La décision de relancer l'industrie nucléaire avait été largement préparée au cours des années 1960 par la commission pour la production d'électricité d'origine nucléaire (PEON), qui comparait les différentes filières. Dès le milieu des années 1960, des contacts sont établis entre les industriels français et américains. Les États-Unis faisaient partie du programme Atoms for Peace, qui soutenait le nucléaire civil, à condition de solliciter des entreprises américaines. En 1969, la France opère un revirement lorsque le directeur général d'EDF Marcel Boiteux annonce pendant l'inauguration de Saint-Laurent-des-Eaux la commande de réacteurs américains à eau légère, alors même que le président de la République ne l'a pas encore rendue publique. Deux accords de licence sont conclus, le premier entre Schneider, Creusot-Loire et Westinghouse sur les réacteurs à eau pressurisée, et le second entre la Compagnie générale d'électricité, qui comprenait alors Alstom, et General Electric pour des réacteurs à eau bouillante. Dans les deux cas, il s'agit d'accords de licence : les industriels français doivent payer des royalties aux sociétés américaines. Des ingénieurs sont massivement formés aux États-Unis et l'élaboration des capacités industrielles françaises est suivie par les industriels américains.
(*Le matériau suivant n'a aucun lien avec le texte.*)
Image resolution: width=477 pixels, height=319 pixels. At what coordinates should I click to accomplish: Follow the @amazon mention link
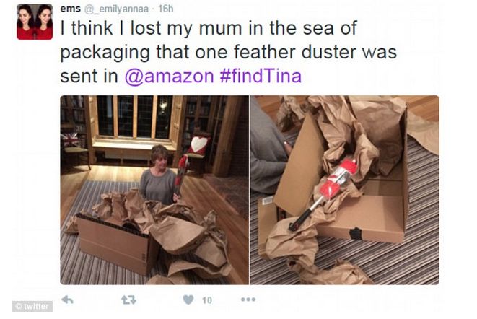click(x=170, y=76)
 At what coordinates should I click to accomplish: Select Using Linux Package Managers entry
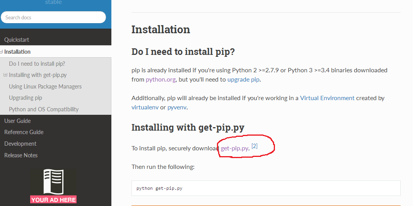45,86
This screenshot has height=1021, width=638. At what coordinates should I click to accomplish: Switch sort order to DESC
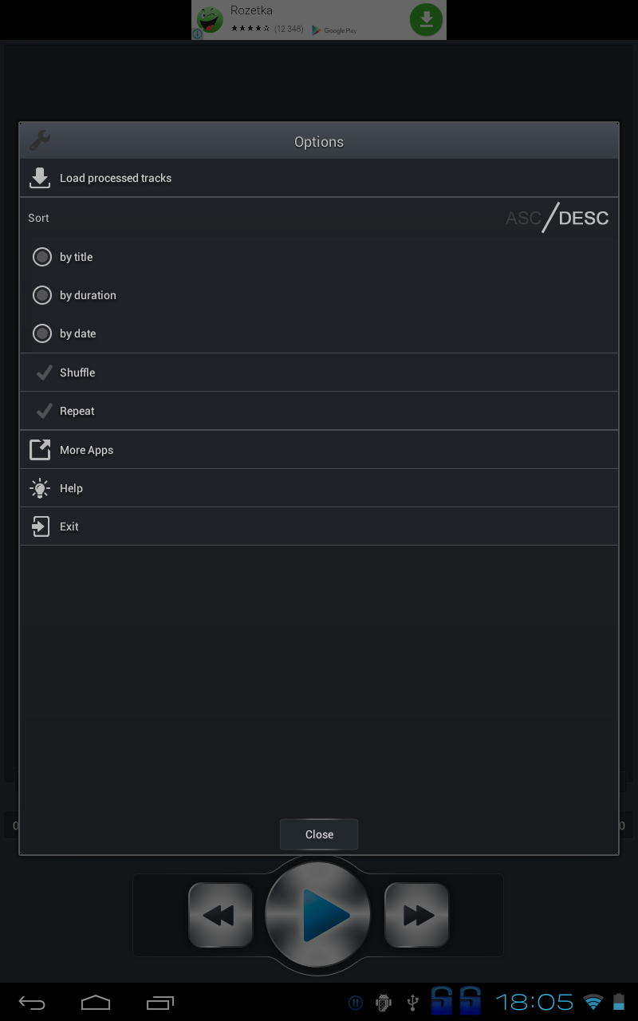584,218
L'accélération du programme nucléaire en 1974-1975, sous la conduite de Valéry Giscard d'Estaing, laisse place à une francisation de la filière technique. Les pouvoirs publics font entrer le Commissariat à l'énergie atomique (CEA), qui avait été laissé de côté, dans les participations industrielles, notamment au sein de Framatome. Des investissements importants en R&D sont menés afin de s'affranchir des brevets américains. Un effort similaire est mené à Belfort avec la turbine Arabelle d'Altsom. En 1981, l'accord avec Westinghouse est renégocié et devient un accord de partenariat. Cette francisation de la technologie ouvre des marchés internationaux aux entreprises françaises. Un processus similaire de captation et de transformation des brevets est désormais à l'œuvre dans d'autres pays, notamment en Chine.
Depuis la fin du XIXe siècle, l'utilisation rationnelle de l'énergie et l'éducation des consommateurs afin d'économiser l'énergie sont promues, notamment auprès des jeunes filles : la bonne ménagère de la IIIe République est celle qui saura économiser du charbon, car la France n'en a pas suffisamment et en importe environ un tiers dès le XXe siècle. Ainsi, si la question de la sobriété se pose avec d'autant plus d'acuité lors des crises, elle est un axe fort de tous les discours de politique énergétique depuis la fin du XIXe siècle. Par ailleurs, le poids de la facture énergétique pour les ménages rend la question de la sobriété sensible pour nombre d'usagers. Les choix industriels ont rarement garanti une abondance de l'énergie : ils ont toujours été relativement mesurés dans la manière dont ils étaient présentés. Si quelques économistes américains voyaient dans le nucléaire une électricité si abondante qu'elle en deviendrait gratuite, en France aucun ingénieur ne s'est orienté dans cette voie, car ce n'était pas la posture de la puissance publique. Les utopies d'une énergie abondante ont eu peu de place en France.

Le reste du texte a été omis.